Records:
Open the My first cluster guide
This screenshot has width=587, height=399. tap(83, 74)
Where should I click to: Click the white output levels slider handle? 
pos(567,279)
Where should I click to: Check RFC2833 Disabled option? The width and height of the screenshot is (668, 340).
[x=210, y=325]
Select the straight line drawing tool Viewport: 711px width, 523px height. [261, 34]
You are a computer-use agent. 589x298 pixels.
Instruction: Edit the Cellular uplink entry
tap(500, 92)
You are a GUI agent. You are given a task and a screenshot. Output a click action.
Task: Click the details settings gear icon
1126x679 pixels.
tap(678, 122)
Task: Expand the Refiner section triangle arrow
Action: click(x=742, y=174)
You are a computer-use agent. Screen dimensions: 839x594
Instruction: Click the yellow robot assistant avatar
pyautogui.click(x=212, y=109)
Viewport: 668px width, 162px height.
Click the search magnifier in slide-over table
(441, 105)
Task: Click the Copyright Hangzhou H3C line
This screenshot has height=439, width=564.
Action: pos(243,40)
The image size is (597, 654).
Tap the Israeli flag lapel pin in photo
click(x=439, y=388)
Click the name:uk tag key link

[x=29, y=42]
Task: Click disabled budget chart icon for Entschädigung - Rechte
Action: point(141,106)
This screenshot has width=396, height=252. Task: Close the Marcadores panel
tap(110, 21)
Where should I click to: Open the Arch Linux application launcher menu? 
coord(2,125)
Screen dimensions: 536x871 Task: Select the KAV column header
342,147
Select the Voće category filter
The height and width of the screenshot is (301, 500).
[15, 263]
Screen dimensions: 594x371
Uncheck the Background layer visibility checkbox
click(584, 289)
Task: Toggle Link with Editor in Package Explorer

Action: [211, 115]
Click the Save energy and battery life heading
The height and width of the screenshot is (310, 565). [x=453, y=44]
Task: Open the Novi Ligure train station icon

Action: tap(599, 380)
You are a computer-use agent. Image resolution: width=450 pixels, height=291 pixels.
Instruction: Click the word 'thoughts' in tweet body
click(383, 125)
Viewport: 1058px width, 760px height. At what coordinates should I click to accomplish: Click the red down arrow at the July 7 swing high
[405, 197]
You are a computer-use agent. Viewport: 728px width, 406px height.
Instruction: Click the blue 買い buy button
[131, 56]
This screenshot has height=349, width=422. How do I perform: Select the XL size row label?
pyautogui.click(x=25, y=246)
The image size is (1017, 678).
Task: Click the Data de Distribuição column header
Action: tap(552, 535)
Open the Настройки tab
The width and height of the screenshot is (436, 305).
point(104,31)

What the task asks: Everything in the listing must be returned word for word.

Answer to the problem:
Open the My first cluster guide
This screenshot has width=587, height=399. tap(83, 74)
Where should I click to: Click the white output levels slider handle? 
pos(567,279)
Where should I click to: Check RFC2833 Disabled option? The width and height of the screenshot is (668, 340).
[x=210, y=325]
Select the straight line drawing tool Viewport: 711px width, 523px height. [261, 34]
You are a computer-use agent. 589x298 pixels.
Instruction: Edit the Cellular uplink entry
tap(500, 92)
You are a GUI agent. You are given a task and a screenshot. Output a click action.
Task: Click the details settings gear icon
1126x679 pixels.
tap(678, 122)
Task: Expand the Refiner section triangle arrow
Action: click(x=742, y=174)
You are a computer-use agent. Screen dimensions: 839x594
Instruction: Click the yellow robot assistant avatar
pyautogui.click(x=212, y=109)
Viewport: 668px width, 162px height.
Click the search magnifier in slide-over table
(441, 105)
Task: Click the Copyright Hangzhou H3C line
This screenshot has height=439, width=564.
Action: pos(243,40)
The image size is (597, 654).
Tap the Israeli flag lapel pin in photo
click(x=439, y=388)
Click the name:uk tag key link

[x=29, y=42]
Task: Click disabled budget chart icon for Entschädigung - Rechte
Action: point(141,106)
This screenshot has width=396, height=252. Task: Close the Marcadores panel
tap(110, 21)
Where should I click to: Open the Arch Linux application launcher menu? 
coord(2,125)
Screen dimensions: 536x871 Task: Select the KAV column header
342,147
Select the Voće category filter
The height and width of the screenshot is (301, 500).
[15, 263]
Screen dimensions: 594x371
Uncheck the Background layer visibility checkbox
click(584, 289)
Task: Toggle Link with Editor in Package Explorer

Action: [211, 115]
Click the Save energy and battery life heading
The height and width of the screenshot is (310, 565). [x=453, y=44]
Task: Open the Novi Ligure train station icon

Action: tap(599, 380)
You are a computer-use agent. Image resolution: width=450 pixels, height=291 pixels.
Instruction: Click the word 'thoughts' in tweet body
click(383, 125)
Viewport: 1058px width, 760px height. At what coordinates should I click to accomplish: Click the red down arrow at the July 7 swing high
[405, 197]
You are a computer-use agent. Viewport: 728px width, 406px height.
Instruction: Click the blue 買い buy button
[131, 56]
This screenshot has height=349, width=422. How do I perform: Select the XL size row label?
pyautogui.click(x=25, y=246)
The image size is (1017, 678).
Task: Click the Data de Distribuição column header
Action: tap(552, 535)
Open the Настройки tab
The width and height of the screenshot is (436, 305).
point(104,31)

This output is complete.